How many lines in the entries below contain the string "item", matching case exactly? Reply with the number alone.

>>>>

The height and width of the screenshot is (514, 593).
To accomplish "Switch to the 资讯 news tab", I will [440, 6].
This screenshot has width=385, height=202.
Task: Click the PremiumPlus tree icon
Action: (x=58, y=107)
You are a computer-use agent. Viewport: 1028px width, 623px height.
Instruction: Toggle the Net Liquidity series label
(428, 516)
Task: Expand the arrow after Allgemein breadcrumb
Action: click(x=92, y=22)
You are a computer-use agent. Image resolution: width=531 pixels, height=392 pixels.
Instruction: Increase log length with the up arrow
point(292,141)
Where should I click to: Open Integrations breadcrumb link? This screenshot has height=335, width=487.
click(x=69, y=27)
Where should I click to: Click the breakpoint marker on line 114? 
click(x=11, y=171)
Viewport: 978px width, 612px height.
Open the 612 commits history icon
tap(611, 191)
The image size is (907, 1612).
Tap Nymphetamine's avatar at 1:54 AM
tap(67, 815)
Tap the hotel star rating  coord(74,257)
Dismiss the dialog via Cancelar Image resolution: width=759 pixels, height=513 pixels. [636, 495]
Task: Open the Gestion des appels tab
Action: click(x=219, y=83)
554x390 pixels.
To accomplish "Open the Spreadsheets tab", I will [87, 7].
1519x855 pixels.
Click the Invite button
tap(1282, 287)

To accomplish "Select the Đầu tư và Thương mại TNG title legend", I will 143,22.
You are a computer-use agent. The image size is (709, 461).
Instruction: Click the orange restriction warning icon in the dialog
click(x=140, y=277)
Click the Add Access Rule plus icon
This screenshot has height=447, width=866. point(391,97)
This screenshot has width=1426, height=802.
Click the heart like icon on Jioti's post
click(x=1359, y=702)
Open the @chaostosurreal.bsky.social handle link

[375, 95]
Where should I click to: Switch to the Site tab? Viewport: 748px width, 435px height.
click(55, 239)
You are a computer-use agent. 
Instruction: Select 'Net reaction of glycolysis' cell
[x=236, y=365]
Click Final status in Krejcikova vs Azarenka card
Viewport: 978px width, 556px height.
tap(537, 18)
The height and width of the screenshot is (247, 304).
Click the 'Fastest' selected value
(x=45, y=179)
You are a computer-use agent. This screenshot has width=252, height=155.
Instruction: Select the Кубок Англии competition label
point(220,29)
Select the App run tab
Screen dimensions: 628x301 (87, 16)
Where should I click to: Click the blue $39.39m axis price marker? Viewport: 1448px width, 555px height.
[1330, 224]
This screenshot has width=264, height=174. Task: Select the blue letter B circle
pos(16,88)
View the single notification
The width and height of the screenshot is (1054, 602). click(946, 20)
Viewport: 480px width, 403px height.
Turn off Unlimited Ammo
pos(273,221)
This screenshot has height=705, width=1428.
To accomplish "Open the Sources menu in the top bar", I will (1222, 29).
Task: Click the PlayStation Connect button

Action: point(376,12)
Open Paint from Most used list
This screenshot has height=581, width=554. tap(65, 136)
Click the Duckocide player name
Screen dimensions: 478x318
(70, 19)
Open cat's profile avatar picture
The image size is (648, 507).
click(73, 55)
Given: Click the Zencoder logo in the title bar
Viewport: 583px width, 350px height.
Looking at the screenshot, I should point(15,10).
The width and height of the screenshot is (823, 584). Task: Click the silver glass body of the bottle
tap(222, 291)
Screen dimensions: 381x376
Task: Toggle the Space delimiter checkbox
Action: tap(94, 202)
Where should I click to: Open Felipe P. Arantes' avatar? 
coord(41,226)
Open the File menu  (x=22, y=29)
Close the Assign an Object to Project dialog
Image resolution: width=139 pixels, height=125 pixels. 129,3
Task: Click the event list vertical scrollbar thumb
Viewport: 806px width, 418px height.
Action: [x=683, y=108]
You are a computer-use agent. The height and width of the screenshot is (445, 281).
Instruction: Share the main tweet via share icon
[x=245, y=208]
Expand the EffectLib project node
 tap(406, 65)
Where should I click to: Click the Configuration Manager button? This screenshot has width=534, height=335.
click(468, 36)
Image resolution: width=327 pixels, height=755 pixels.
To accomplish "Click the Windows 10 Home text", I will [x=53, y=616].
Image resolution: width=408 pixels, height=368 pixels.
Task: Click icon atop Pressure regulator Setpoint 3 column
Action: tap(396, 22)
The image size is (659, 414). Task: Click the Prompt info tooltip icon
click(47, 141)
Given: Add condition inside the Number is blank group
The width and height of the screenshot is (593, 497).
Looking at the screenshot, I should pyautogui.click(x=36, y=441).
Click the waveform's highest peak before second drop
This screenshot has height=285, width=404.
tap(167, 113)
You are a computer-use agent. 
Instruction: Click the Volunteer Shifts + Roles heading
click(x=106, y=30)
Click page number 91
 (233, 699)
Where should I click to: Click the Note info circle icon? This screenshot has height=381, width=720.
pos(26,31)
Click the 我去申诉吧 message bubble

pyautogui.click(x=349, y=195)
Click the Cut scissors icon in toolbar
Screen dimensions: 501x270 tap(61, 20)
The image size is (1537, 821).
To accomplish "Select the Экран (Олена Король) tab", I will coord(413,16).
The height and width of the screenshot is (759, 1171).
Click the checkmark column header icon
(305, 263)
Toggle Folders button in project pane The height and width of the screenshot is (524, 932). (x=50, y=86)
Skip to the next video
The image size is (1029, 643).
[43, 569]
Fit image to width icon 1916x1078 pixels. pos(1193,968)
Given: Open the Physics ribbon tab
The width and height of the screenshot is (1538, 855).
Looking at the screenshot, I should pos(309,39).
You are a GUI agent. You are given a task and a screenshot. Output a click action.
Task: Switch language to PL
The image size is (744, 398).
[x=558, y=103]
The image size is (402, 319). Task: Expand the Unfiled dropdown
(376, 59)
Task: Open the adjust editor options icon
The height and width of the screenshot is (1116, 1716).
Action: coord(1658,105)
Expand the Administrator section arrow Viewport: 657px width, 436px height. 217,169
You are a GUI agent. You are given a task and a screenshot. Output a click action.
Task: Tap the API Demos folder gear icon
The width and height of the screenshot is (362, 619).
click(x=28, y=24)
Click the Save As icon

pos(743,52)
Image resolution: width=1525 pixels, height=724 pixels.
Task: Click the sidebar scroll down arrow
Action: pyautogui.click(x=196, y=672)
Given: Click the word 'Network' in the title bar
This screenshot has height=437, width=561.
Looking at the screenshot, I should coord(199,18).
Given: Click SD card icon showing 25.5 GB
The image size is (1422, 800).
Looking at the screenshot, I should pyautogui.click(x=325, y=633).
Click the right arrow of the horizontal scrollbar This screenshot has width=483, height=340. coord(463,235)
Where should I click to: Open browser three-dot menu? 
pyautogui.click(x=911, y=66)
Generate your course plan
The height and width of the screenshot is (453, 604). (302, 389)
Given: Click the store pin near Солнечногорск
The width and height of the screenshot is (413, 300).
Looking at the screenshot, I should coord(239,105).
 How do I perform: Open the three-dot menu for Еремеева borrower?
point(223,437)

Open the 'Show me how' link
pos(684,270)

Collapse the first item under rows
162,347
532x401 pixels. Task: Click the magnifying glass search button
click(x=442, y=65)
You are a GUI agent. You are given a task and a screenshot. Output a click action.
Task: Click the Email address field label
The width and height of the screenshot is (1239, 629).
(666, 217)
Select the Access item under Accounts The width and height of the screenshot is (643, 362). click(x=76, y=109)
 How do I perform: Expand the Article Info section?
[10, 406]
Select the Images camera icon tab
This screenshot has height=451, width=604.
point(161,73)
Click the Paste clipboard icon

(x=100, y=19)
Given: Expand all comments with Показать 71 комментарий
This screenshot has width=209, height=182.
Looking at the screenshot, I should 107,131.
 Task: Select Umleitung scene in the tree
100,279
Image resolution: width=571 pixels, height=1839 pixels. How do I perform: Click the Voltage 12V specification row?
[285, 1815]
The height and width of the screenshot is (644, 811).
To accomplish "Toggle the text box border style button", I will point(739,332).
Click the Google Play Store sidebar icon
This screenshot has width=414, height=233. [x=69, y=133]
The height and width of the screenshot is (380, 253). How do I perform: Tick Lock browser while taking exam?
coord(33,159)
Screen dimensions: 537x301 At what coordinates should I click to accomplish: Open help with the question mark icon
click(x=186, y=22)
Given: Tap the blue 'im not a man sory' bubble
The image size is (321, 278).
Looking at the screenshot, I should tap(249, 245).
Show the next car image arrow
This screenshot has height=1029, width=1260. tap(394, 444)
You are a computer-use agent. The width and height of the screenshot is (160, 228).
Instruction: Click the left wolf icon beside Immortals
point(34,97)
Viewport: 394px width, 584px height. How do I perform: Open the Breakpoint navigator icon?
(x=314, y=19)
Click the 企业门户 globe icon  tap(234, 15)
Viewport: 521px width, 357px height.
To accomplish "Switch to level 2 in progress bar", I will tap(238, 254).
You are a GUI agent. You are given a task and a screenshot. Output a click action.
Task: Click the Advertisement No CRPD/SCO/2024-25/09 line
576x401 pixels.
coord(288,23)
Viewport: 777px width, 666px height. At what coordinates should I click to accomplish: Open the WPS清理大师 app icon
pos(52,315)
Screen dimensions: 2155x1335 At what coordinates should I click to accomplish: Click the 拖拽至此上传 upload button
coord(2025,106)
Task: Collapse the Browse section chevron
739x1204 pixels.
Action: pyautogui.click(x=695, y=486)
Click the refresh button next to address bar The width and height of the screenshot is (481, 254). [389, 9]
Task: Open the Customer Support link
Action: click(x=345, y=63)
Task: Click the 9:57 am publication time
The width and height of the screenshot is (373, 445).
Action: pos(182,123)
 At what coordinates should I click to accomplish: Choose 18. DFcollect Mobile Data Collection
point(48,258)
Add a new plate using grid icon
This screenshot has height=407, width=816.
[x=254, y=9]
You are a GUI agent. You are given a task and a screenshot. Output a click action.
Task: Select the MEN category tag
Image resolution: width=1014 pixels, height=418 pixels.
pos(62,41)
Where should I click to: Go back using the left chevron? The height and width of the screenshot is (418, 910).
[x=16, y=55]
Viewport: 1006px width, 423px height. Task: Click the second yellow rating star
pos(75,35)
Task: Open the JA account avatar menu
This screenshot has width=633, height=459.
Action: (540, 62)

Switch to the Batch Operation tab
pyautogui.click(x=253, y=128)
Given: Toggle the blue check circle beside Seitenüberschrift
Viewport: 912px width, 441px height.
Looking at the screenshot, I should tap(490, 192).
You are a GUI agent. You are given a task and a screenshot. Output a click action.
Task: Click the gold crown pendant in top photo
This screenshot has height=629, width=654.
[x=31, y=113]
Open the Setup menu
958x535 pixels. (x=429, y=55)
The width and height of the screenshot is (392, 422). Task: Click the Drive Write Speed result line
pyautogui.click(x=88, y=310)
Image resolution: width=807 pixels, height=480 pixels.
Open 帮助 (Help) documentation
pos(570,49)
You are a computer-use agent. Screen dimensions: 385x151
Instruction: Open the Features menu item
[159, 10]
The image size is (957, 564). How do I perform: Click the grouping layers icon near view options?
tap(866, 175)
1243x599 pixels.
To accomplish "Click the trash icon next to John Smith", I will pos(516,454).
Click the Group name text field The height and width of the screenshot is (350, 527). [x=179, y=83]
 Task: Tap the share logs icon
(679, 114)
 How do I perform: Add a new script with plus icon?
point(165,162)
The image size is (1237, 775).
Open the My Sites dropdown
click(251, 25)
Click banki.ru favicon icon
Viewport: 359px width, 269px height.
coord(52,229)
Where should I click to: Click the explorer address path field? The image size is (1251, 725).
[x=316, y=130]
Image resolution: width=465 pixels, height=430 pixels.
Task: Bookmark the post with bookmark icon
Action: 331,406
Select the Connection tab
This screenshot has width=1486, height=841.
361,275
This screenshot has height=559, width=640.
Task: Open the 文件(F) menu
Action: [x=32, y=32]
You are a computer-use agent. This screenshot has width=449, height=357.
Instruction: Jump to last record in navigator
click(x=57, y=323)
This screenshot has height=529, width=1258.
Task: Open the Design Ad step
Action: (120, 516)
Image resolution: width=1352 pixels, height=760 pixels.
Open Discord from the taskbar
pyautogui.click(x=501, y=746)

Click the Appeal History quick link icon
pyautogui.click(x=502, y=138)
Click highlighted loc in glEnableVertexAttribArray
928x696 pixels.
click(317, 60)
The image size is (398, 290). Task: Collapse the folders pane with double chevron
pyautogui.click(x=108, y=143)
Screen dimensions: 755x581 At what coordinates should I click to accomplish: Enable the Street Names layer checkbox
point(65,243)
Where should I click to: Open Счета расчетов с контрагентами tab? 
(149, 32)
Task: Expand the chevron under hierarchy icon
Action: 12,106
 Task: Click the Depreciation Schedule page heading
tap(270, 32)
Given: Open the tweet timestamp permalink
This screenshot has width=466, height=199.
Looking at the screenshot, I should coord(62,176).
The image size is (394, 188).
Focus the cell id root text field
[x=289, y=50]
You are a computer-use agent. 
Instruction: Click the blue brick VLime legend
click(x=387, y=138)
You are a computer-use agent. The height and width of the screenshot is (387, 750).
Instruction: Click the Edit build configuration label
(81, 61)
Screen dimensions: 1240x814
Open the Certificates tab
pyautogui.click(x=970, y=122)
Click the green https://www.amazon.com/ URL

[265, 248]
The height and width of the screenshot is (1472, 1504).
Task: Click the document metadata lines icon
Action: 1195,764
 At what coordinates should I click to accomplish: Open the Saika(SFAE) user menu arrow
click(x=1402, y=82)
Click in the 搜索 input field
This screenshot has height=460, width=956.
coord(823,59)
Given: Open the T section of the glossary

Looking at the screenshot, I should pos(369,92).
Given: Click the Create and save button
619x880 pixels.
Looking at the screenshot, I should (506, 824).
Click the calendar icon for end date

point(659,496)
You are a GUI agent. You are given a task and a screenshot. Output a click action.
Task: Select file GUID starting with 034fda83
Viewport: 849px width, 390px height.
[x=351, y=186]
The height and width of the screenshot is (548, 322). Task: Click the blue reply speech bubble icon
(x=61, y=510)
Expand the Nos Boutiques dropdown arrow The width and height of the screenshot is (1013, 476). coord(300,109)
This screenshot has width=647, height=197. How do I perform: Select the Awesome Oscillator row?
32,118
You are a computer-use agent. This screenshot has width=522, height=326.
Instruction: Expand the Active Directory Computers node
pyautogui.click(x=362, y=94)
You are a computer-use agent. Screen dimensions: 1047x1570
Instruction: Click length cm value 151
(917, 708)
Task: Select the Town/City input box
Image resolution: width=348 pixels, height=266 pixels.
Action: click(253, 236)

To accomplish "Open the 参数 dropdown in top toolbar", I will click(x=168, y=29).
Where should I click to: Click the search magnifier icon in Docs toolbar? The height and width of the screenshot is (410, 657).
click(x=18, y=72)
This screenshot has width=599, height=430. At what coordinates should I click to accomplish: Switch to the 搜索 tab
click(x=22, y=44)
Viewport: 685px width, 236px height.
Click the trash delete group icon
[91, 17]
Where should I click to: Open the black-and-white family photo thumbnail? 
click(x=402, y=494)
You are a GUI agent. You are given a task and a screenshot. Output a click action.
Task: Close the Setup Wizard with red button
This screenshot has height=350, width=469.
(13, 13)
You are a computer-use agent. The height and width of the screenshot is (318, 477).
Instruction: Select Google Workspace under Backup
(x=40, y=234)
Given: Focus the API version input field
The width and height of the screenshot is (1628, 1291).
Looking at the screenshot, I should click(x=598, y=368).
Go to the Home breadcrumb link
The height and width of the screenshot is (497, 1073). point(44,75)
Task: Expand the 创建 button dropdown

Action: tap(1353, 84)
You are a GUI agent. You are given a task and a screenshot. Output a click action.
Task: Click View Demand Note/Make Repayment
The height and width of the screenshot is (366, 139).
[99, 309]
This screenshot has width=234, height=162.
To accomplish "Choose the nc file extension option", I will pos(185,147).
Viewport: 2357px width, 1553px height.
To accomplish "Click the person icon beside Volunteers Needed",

<<<<

SOLUTION BELOW
3